Exercise directions
Before anything else, drop the pictures; then return exactly the lines from the top of the listing through the line with "Pendidikan (166, 73)".

::::::::

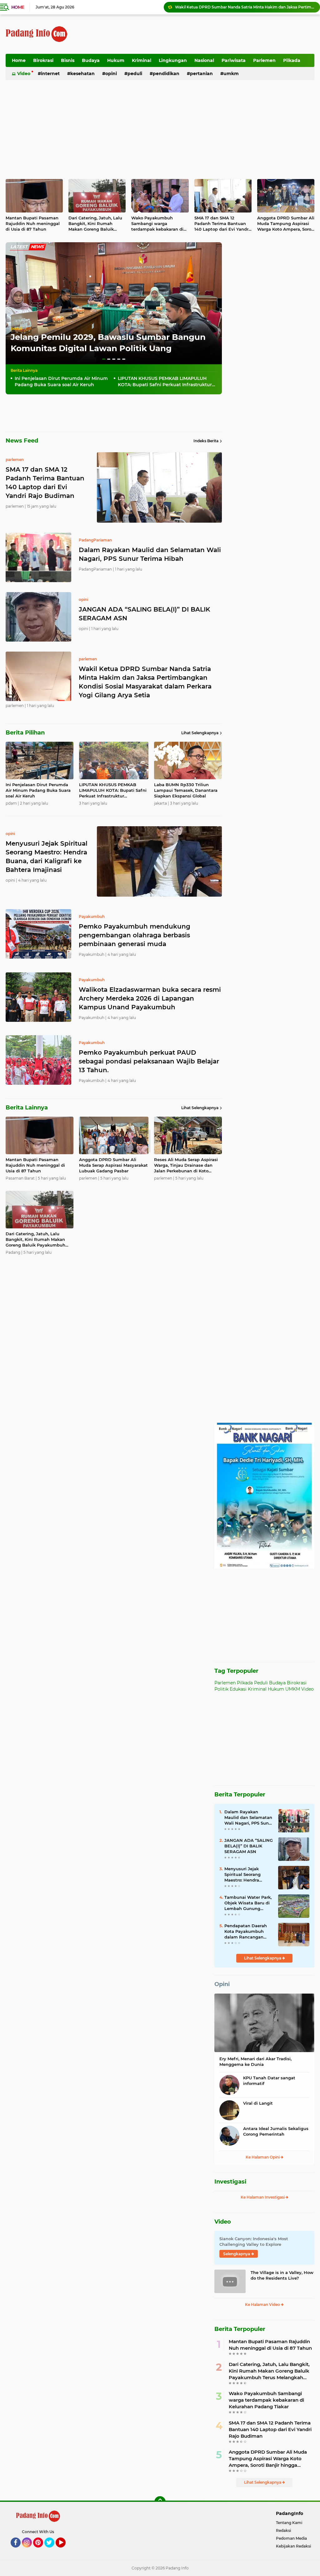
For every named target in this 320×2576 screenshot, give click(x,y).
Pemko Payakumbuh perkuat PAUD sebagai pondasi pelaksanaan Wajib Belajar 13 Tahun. (149, 1061)
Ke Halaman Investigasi (263, 2197)
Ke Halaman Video (263, 2304)
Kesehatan (82, 73)
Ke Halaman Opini (263, 2157)
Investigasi (230, 2181)
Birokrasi (43, 60)
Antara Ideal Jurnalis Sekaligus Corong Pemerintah (275, 2131)
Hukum (115, 60)
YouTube (65, 2550)
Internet (50, 73)
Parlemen (264, 60)
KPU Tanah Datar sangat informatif (269, 2080)
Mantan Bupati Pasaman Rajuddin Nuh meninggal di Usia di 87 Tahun (33, 223)
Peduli (135, 73)
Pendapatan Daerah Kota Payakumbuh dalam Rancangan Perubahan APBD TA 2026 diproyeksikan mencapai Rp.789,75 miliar (246, 1931)
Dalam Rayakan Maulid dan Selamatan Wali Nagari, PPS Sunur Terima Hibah (150, 554)
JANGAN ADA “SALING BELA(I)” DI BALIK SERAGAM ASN (144, 614)
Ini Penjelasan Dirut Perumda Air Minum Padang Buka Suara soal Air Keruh (244, 7)
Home (17, 7)
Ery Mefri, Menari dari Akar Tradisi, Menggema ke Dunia (255, 2061)
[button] (103, 359)
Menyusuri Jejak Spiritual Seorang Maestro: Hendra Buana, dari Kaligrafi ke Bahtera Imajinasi (246, 1874)
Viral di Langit (258, 2103)
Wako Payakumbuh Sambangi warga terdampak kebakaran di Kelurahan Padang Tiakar (157, 223)
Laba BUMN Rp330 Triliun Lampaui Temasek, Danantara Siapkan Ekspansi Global (186, 790)
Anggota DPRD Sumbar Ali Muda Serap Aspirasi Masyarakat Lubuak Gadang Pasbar (113, 1165)
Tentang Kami (289, 2522)
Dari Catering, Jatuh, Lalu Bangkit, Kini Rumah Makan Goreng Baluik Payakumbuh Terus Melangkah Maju (95, 223)
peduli (16, 328)
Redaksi (283, 2530)
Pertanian (201, 73)
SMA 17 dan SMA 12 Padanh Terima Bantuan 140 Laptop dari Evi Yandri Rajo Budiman (222, 223)
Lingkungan (173, 60)
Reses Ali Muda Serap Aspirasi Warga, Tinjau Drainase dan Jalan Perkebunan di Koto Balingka (186, 1165)
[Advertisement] (200, 34)
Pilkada (291, 60)
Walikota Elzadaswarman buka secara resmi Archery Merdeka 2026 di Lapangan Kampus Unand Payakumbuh (150, 998)
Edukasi (238, 1689)
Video (23, 73)
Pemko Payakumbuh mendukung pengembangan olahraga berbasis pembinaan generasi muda (134, 935)
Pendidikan (166, 73)
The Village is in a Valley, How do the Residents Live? (282, 2275)
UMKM (231, 73)
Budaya (91, 60)
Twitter (52, 2550)
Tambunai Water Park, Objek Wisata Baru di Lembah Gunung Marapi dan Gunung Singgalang (248, 1903)
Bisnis (67, 60)
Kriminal (141, 60)
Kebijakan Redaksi (293, 2546)
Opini (111, 73)
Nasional (204, 60)
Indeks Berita (205, 440)
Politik (221, 1689)
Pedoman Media (291, 2538)
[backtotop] (160, 2501)
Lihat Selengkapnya (199, 732)
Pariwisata (234, 60)
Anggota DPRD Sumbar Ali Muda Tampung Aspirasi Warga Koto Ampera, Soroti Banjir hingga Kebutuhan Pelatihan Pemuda (285, 223)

::::::::

Solution for this problem
For every named target in this 320×2576 screenshot, give click(x,y).
Pemko Payakumbuh perkuat PAUD sebagai pondasi pelaksanaan Wajib Belajar 13 Tahun. (149, 1061)
Ke Halaman Investigasi (263, 2197)
Ke Halaman Video (263, 2304)
Kesehatan (82, 73)
Ke Halaman Opini (263, 2157)
Investigasi (230, 2181)
Birokrasi (43, 60)
Antara Ideal Jurnalis Sekaligus Corong Pemerintah (275, 2131)
Hukum (115, 60)
YouTube (65, 2550)
Internet (50, 73)
Parlemen (264, 60)
KPU Tanah Datar sangat informatif (269, 2080)
Mantan Bupati Pasaman Rajuddin Nuh meninggal di Usia di 87 Tahun (33, 223)
Peduli (135, 73)
Pendapatan Daerah Kota Payakumbuh dalam Rancangan Perubahan APBD TA 2026 diproyeksikan mencapai Rp.789,75 miliar (246, 1931)
Dalam Rayakan Maulid dan Selamatan Wali Nagari, PPS Sunur Terima Hibah (150, 554)
JANGAN ADA “SALING BELA(I)” DI BALIK SERAGAM ASN (144, 614)
Ini Penjelasan Dirut Perumda Air Minum Padang Buka Suara soal Air Keruh (244, 7)
Home (17, 7)
Ery Mefri, Menari dari Akar Tradisi, Menggema ke Dunia (255, 2061)
[button] (103, 359)
Menyusuri Jejak Spiritual Seorang Maestro: Hendra Buana, dari Kaligrafi ke Bahtera Imajinasi (246, 1874)
Viral di Langit (258, 2103)
Wako Payakumbuh Sambangi warga terdampak kebakaran di Kelurahan Padang Tiakar (157, 223)
Laba BUMN Rp330 Triliun Lampaui Temasek, Danantara Siapkan Ekspansi Global (186, 790)
Anggota DPRD Sumbar Ali Muda Serap Aspirasi Masyarakat Lubuak Gadang Pasbar (113, 1165)
Tentang Kami (289, 2522)
Dari Catering, Jatuh, Lalu Bangkit, Kini Rumah Makan Goreng Baluik Payakumbuh Terus Melangkah Maju (95, 223)
peduli (16, 328)
Redaksi (283, 2530)
Pertanian (201, 73)
SMA 17 dan SMA 12 Padanh Terima Bantuan 140 Laptop dari Evi Yandri Rajo Budiman (222, 223)
Lingkungan (173, 60)
Reses Ali Muda Serap Aspirasi Warga, Tinjau Drainase dan Jalan Perkebunan di Koto Balingka (186, 1165)
[Advertisement] (200, 34)
Pilkada (291, 60)
Walikota Elzadaswarman buka secara resmi Archery Merdeka 2026 di Lapangan Kampus Unand Payakumbuh (150, 998)
Edukasi (238, 1689)
Video (23, 73)
Pemko Payakumbuh mendukung pengembangan olahraga berbasis pembinaan generasi muda (134, 935)
Pendidikan (166, 73)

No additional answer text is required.